1. **Pin**: reader grabs `epoch_now` and reads from the committed root.
2. **Write**: writer builds a staged tree (COW), collects reclaimed node IDs.
3. **Commit**: writer CAS-publishes new metadata `(root_id, height, size)`. On success,
tag each reclaimed page with `retire_epoch = epoch_now`.
4. **GC**: compute `min_pinned` across threads; free any page with
`retire_epoch < min_pinned`.
---
## On-disk layout
```
<dir>/
data.db # all pages: superblock, tree nodes, metadata slots
manifest.log # append-only CRC-framed catalog log
freelist.snapshot # optional; written on graceful shutdown
db.lock # exclusive flock held while the database is open
```
### Recovery path
`database::open` acquires an exclusive file lock (`db.lock`), validates the superblock
(page 0, including CRC-32C), replays the CRC-framed manifest to rebuild the in-memory
catalog, then reconciles each tree's catalog entry against its on-disk A/B metadata pages
(source of truth for `root_id`, `height`, `size` after a crash). If a freelist snapshot
exists, freed page IDs are restored so they can be reused.
### Key components
- **Superblock** (page 0): magic number, format version, generation counter, CRC-32C.

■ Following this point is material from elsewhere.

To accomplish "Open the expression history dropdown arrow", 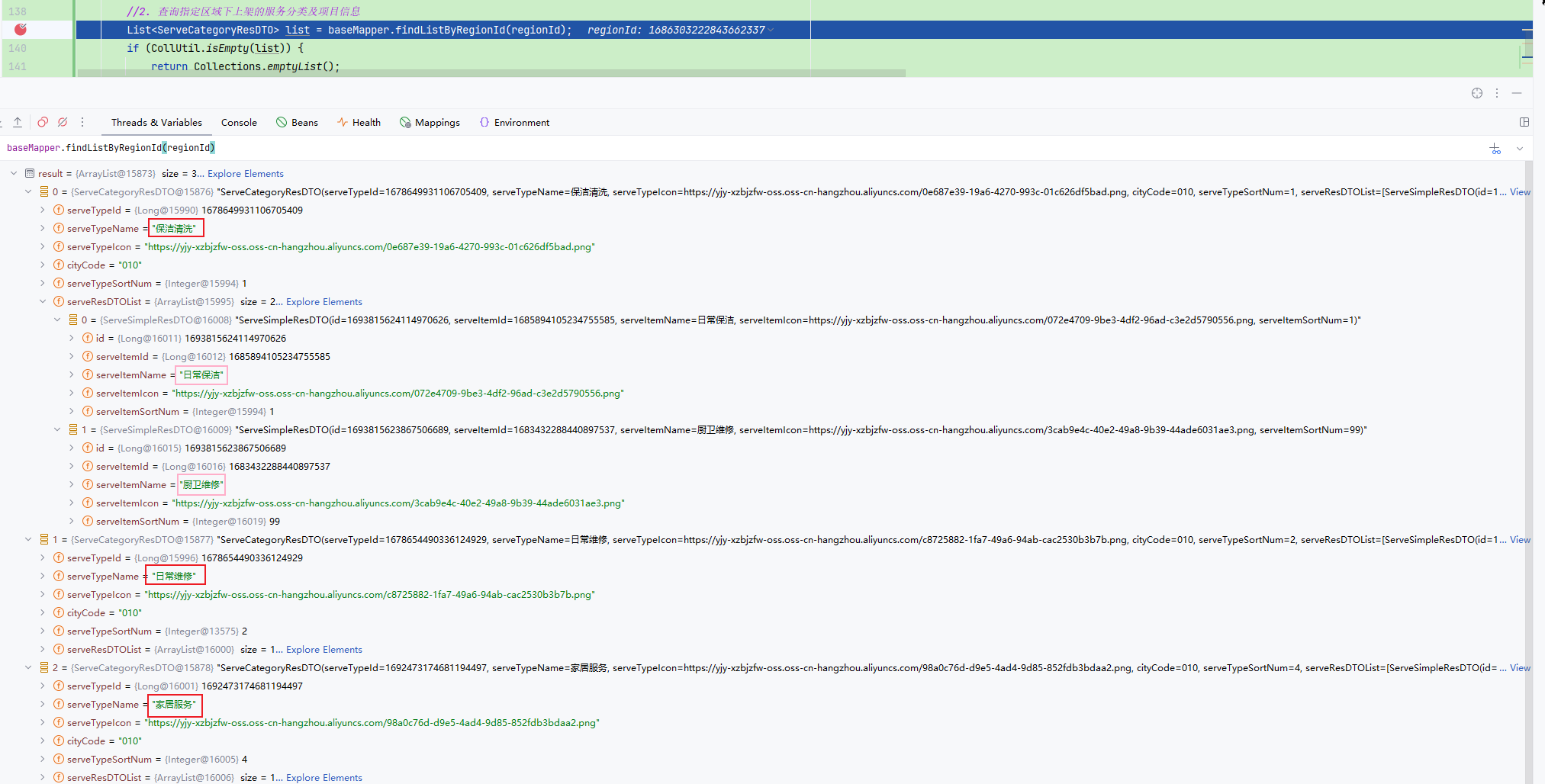I will pyautogui.click(x=1519, y=149).
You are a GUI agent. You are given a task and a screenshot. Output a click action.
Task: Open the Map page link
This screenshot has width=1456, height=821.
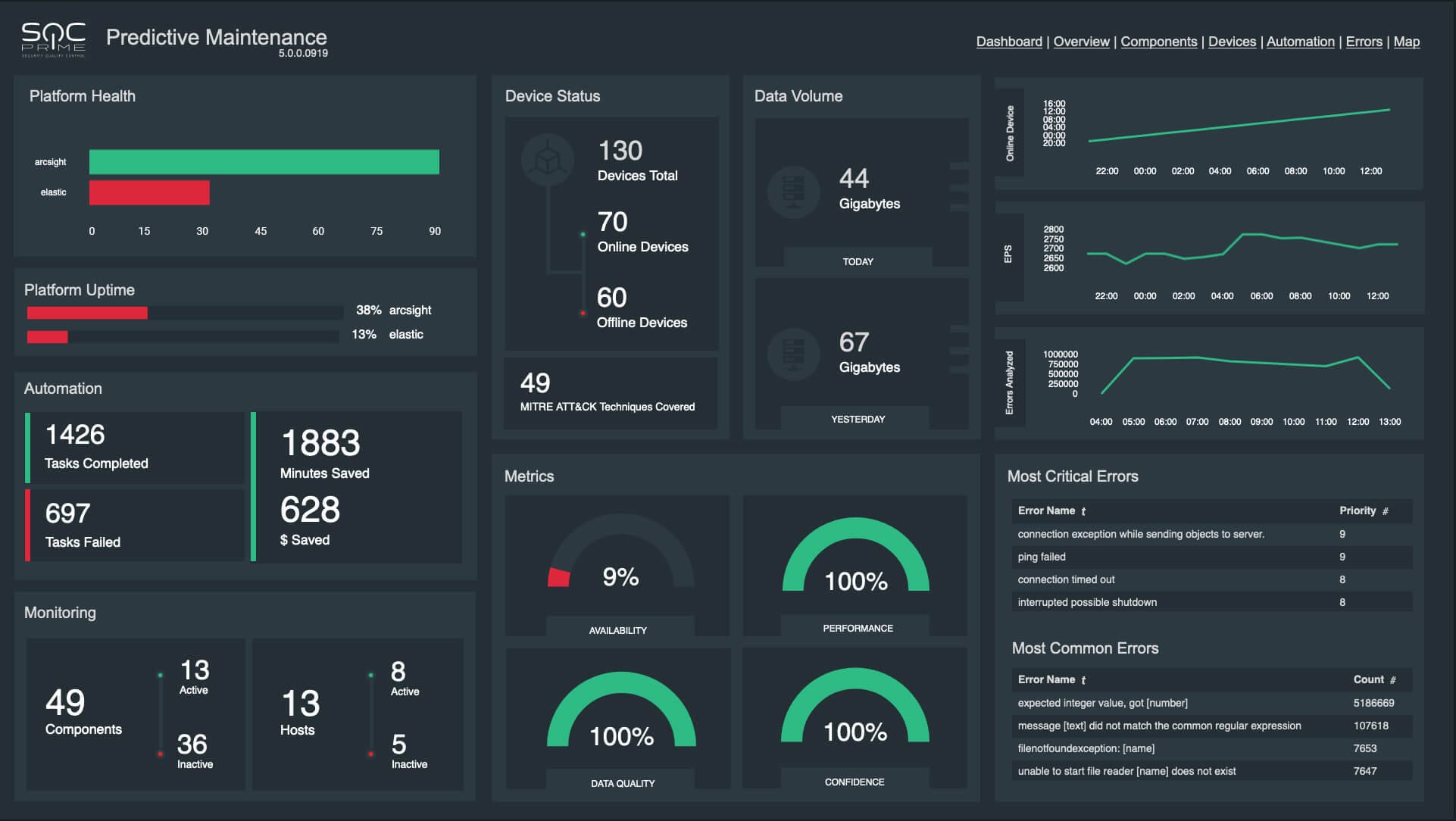pos(1406,42)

- **Manifest**: append-only log of `CreateTree`, `RenameTree`, `DeleteTree`,
`Checkpoint` records. Each record is CRC-framed; truncated trailing records (crash
mid-write) are silently skipped, CRC mismatches are reported as corruption.
- **Catalog**: in-memory map of `TreeId -> TreeMeta`, rebuilt by replaying the manifest.
- **Per-tree metadata**: A/B alternating pages storing `(root_node_id, height, size, txn_id)`.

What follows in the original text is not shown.